5.2 Gene Therapy for Specific Immune Deficiencies

Autologous stem cell gene therapy (GT) via vector-mediated transfer of healthy copies of an affected gene into autologous CD34+ cells has progressed from a highly experimental therapy to the first licensed gene therapy for a PID (ADA-SCID) within the last two decades. One of the major advantages of GT is the elimination of the inherent risk of GVHD connected to any HSCT procedures.

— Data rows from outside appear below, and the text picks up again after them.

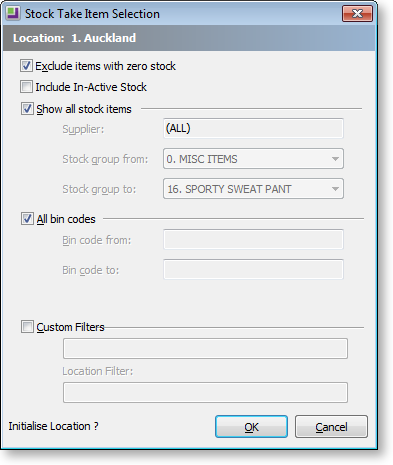393x465 pixels.
Task: Click the Custom Filters text box
Action: [205, 349]
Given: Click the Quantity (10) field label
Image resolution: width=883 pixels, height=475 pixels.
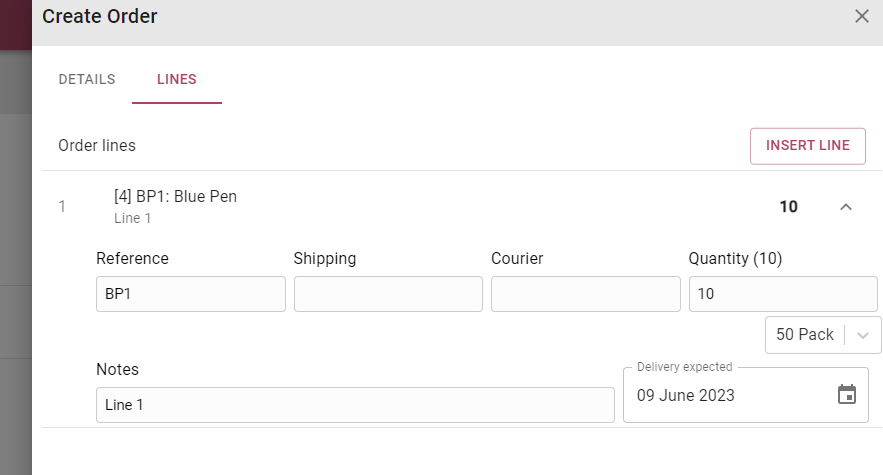Looking at the screenshot, I should click(x=735, y=259).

Clinical trials performed with gamma retroviral vectors for ADA-SCID, X-linked SCID (SCID-X1), chronic granulomatous disease (CGD), and Wiskott-Aldrich syndrome (WAS) demonstrated that gene therapy can be an effective treatment option in patients lacking an HLA-identical donor (Hacein-Bey-Abina et al. 2002; Boztug et al. 2010; Stein et al. 2010; Aiuti et al. 2009). However, a high rate of insertional mutagenesis was observed in trials for SCID-X1, WAS, and CGD but not for ADA-SCID (Ott et al. 2006; Hacein-Bey-Abina et al. 2003; Braun et al. 2014). This has prompted the development of safer vectors based on self-inactivating retroviral or lentiviral vectors. Currently, a number of trials are ongoing or concluded for the diseases named above. All share the concept of submyeloablative or lymphodepleting conditioning followed by the infusion of auto-HSCT with added copies of the gene of interest. Promising results were published, especially for ADA-SCID (Cicalese et al. 2016), WAS (Aiuti et al. 2013) and SCID-X1 (Hacein-Bey-Abina et al. 2014). It is expected that gene editing approaches as alternative for gene addition technologies as currently employed will be developed in the next few years and may be employed to correct mature cells in diseases like CD40 ligand deficiency and IPEX Syndrome, as well as HSC.

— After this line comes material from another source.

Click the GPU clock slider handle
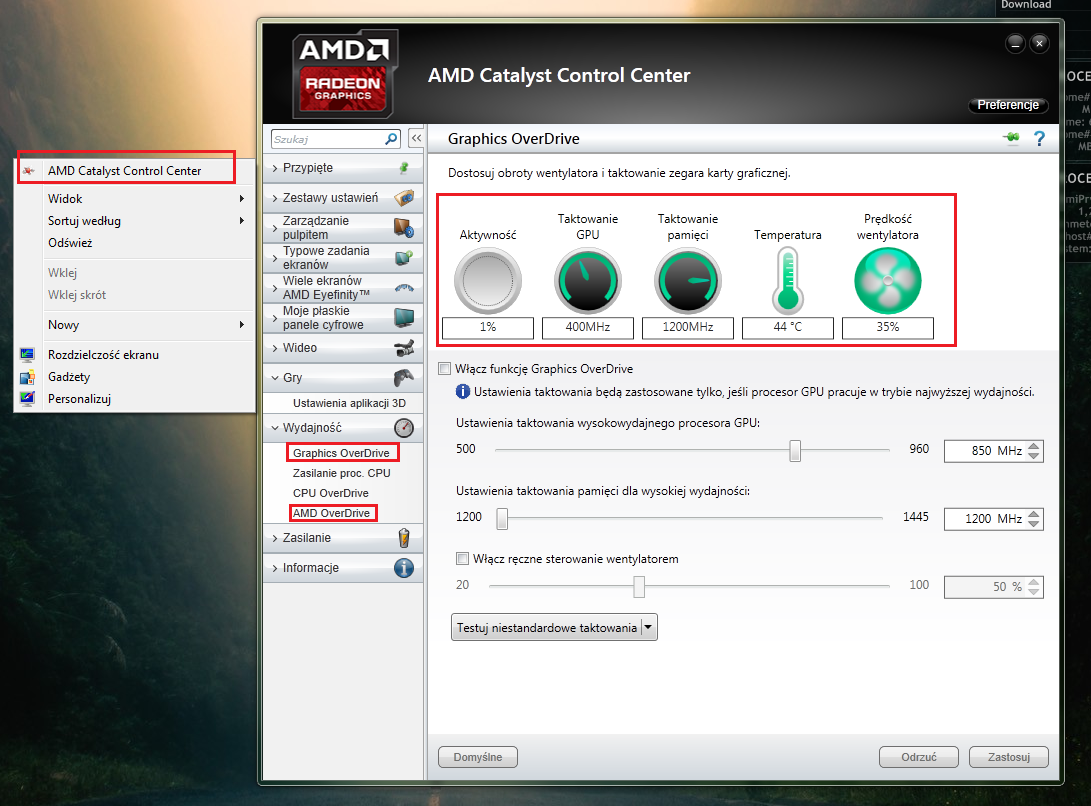1091x806 pixels. pyautogui.click(x=795, y=451)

In theory autologous stem cell gene therapy offers the appealing prospect of avoiding alloimmune reactions such as GVHD or rejection and a lower conditioning-related toxicity compared to allo-HSCT. But its exact role in treatment algorithms still needs to be defined in the absence of comparative studies. Also, logistic, regulatory, and economic hurdles still have to be overcome before its widespread application in the treatment of PID. Nevertheless, it has widened the therapeutic repertoire for patients with some PID. The rapid evolution of novel gene correction approaches promises to lead to even safer and more effective treatment options.

5.3 Targeted Therapies

The unravelling of new genetic PID entities, especially those caused by gain-of-function (GOF) variants and their pathophysiology, has for the first time opened the possibility to treat these diseases with highly specific, often small molecule inhibitors, some of which are already approved for other indications. These include but are not limited to abatacept for CTLA4 haploinsufficiency, ruxolitinib for STAT1 GOF, leniolisib for PIK3CD and PIK3R1, etanercept for ADA2 deficiency, and IL-1-targeted therapies (anakinra, rilonacept, and canakinumab) for auto-inflammatory recurrent fever syndromes (Jhamnani and Rosenzweig 2017; Ochs and Petroni 2018). At this point in time, the exact role of these agents in the treatment algorithm of PID is however unclear. Ideally, they could make HSCT unnecessary for some patients. On the other hand, concerns about long-term infection (and lymphoma) risk exist. In any case, in some patients with excessive autoimmunity and/or inflammation, these therapies can be viewed as an ideal bridge to HSCT and considered as a remission induction strategy to control the underlying PID, because they have the ability to bring the patient into the best possible clinical condition for HSCT.

Key Points

  • PIDs require a tailored approach to management, and transplant-specific protocols have been developed for these diseases.

  • Preceding comorbidity, particularly infectious complications at HSCT and concurrent end-organ damage, adversely affects outcome; for many diseases, transplant at an early age is recommended.

  • Alternative therapies instead of, or as a bridge to, transplant are increasingly available to improve patient outcomes.